How does love of Christ change us?

We hear much about Jesus' love. We talk about it frequently, and we sing about it often. We hear how His love never fails, is unconditional, and touches any who call on His Name. This time of year is filled with discussion about and celebration of Jesus' love. We relish in the fact that even as depraved as we are, God loved us and sent His Son to die in our place. But does anyone else ever feel as if we are top-heavy in our focus on Jesus' love of us, only examining it from the angle of what He offers us? It seems that much of what we hear about Jesus' love focuses on what He did for us without any further exploration. Of course, this is logical in one sense. It is, after all, through His loving pursuit of us that we can know His love at all. Yet we must consider, did God intend for us to only know His love through what He offers?

The essence of Jesus' love is others-focused. John 13:1 (above) poignantly makes this point. The difference between the love of God and the love of sinful humanity is that God's love is unselfish and sacrificial. His heart beats for restoration and grace, for mercy and sacrifice. This is what we find in John 13 and the following chapters. Jesus, knowing that His time had come - His time to die because of our sin condition - loved His own to the end. Immediately following this verse, John explains how well Jesus loved His own. Under the full knowledge of what was to come, Jesus knelt to the ground, humbling Himself to the form of a servant, and He washed His disciples' feet. His love beat in the humility of His posture, head bowed as He wiped the grime from their skin. His grace pulsed through His tender grip as He scrubbed their feet clean. He served them, the Master serving His followers...including the man whom He knew was His betrayer.

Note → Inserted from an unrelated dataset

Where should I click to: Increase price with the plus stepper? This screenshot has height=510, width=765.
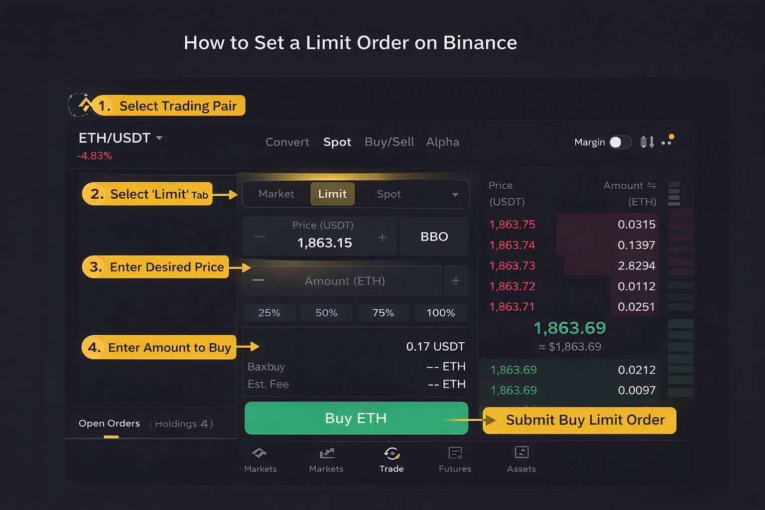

Did you catch that? Jesus knew that Judas would betray Him, yet He served Him anyway. He treated Judas with the same love and dignity He gave to all His disciples at that time. Judas, His enemy. Judas, the one who would betray Him with a kiss, handing Him over to the most brutal of deaths.

Once the betrayal occured, John describes the greatest demonstration of Jesus' love as He fell beneath the whip and broke amidst the beatings and scourging. Jesus was stripped of His clothes, beaten and humiliated, then He was nailed to a cross until death. Underneath the observable death He suffered, though, Jesus suffered worse, for He had taken on the sins of us all. Jesus felt the full wrath of God for us. For me. For you. He loved us well, and He loved us to the very end of His earthly life, and then beyond, into eternity.

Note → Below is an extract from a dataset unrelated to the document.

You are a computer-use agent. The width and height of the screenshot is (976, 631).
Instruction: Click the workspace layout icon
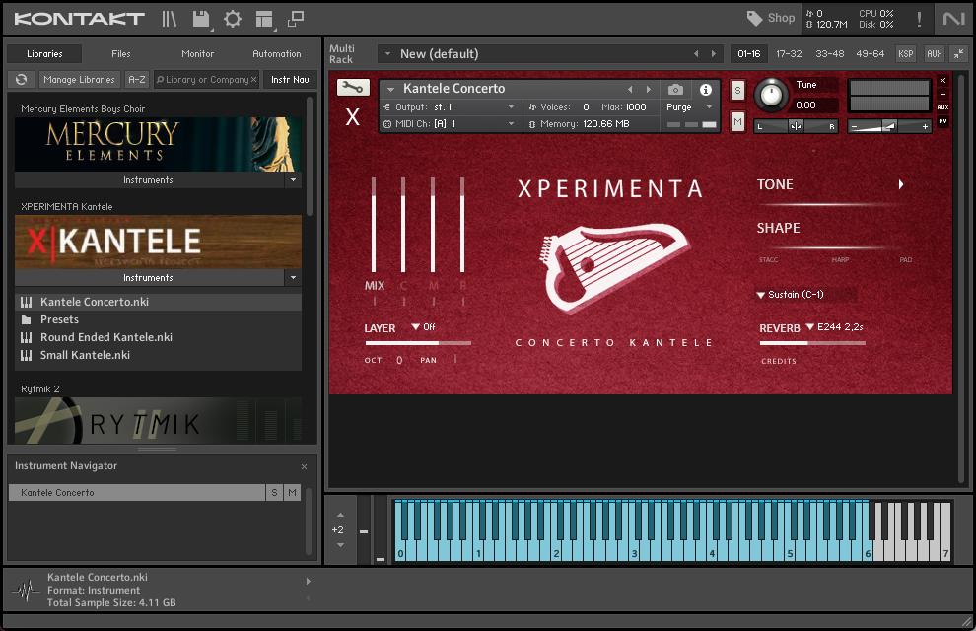tap(263, 19)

This reality has echoed within my heart as we have stepped closer and closer to Easter weekend. As we are now in the Holy Week, let us consider Jesus' love from a bigger perspective than our own situations. We do a great disservice to Christ's sacrifice when we only relish in what He has done for us, and we stop there. We rob Jesus' love of its changing power when all we say to a lost and dying world is, "Just pray a prayer and you'll go to Heaven!" We lose the mystery of His love when we elevate ourselves as being the sole focus of His salvific work in this world.

The mystery and the power and the wonder of His love are truly found when we take on His love as our own.  In other words, Christ's love, which we champion in this world, shouldn't leave us at a place of dwelling on all He has to offer us. Instead, it should drive us to love others as He has loved - loving them well and loving them to the end, just as Christ has done.

I pray we all think on how well we are loving others. With our little ones who tax us in the middle of the night, in the grocery aisle, or at home, how well are we loving them? With our teenagers, our college students, our wayward grown children, does the love of Christ change the way we interact with these? What about with our spouses, our family members, our in-laws? Our coworkers, our bosses, our corporate competitors? Our neighbors, our orphans, our widows? Our prisoners, our homeless, our homebound? How well do we love them all, even the least of these?

To truly know and experience Jesus' love, we must get past ourselves when we consider it. We must clothe ourselves in His love, so that we focus on those around us. There is a place to rejoice in His redeeming love, a time to dwell on the full magnitude of all He has done for us, but let us not ever get stuck there. May the reality of His love change us, that we might become lovers of others, too. May we honor Him in the greatest way by carrying on His mission of godly love in this broken world that would otherwise never know true love.